7.Talking on his cellphone while he’s driving, a guy doesn’t see a deer run out in the road in front of him. He’s traveling at 33 m/s and once he sees the deer, he slams on the brakes and is able to decelerate at 15 m/s2. If the deer is 35 m away when he starts braking, does he hit the deer?
8.A mean wife wants to collect on her husband’s life insurance policy so she invites him to the observation deck on top of a 95-story building, 427 m high. She coaxes him to look over – way over – the edge. Then she accidentally … “bumps” him.
a. Ignoring air resistance, what is the velocity of the guy when he strikes the ground?
-91.5 m/s
b. How much time does he have to think about how rotten his wife is?9.3 s
9.The school gets a new high-dive for the pool and the star diver gives it a try, springing upward with the initial speed of 2.2 m/s from the board (4.0 m above the water). What is his velocity when he strikes the water?
-9.1 m/s
10.Two girls with slingshots are on the top of a cliff scouting for birds.

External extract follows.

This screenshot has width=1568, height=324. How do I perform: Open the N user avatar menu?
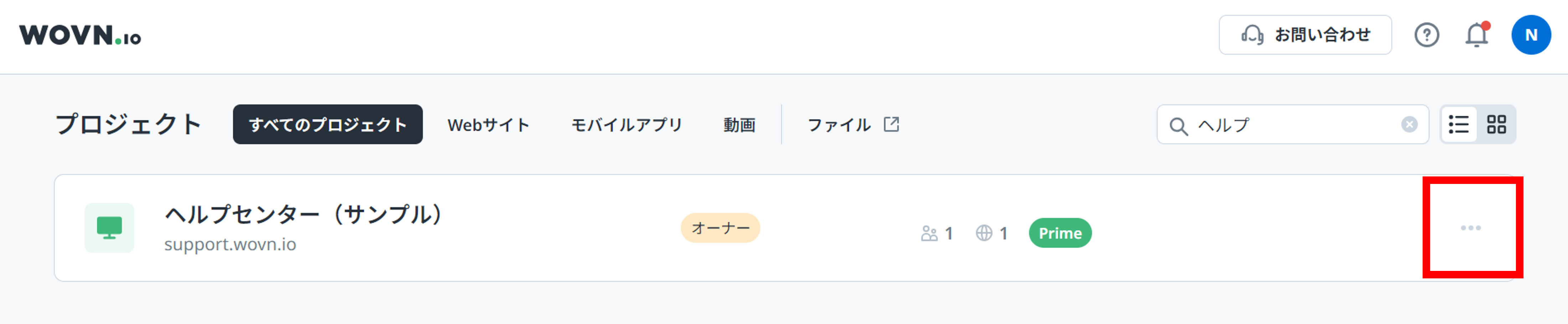(x=1532, y=35)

They see two, one straight up and one straight down. One girl fires a pebble straight up with an initial speed of 15 m/s and the other fires a pebble straight down with an initial speed of 9.0 m/s. How far apart are the two pebbles after 0.50 s?
12 m
11.A ball is thrown upward from the top of a 25.0m tall building. The ball's initial speed is 12.0m/s. At the same instant, a person is running on the ground at a distance of 31.0m from the building. What must be the average speed of the person if he is to catch the ball at the bottom of the building?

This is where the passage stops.